* Records to use
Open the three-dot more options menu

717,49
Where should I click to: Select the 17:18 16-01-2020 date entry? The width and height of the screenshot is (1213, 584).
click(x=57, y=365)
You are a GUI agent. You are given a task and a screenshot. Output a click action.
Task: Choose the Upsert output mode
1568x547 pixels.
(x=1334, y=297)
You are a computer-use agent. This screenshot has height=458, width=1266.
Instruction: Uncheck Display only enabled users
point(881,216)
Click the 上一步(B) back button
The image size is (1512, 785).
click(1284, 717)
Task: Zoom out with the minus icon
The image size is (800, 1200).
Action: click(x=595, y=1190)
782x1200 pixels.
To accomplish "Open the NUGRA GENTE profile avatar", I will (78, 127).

* Required action
Filter the records above for "agent" and copy every matching line.

* Answer to this task
You are a GUI agent. You are given a task and a screenshot. Output a click action.
You are a computer-use agent. This screenshot has height=458, width=1266.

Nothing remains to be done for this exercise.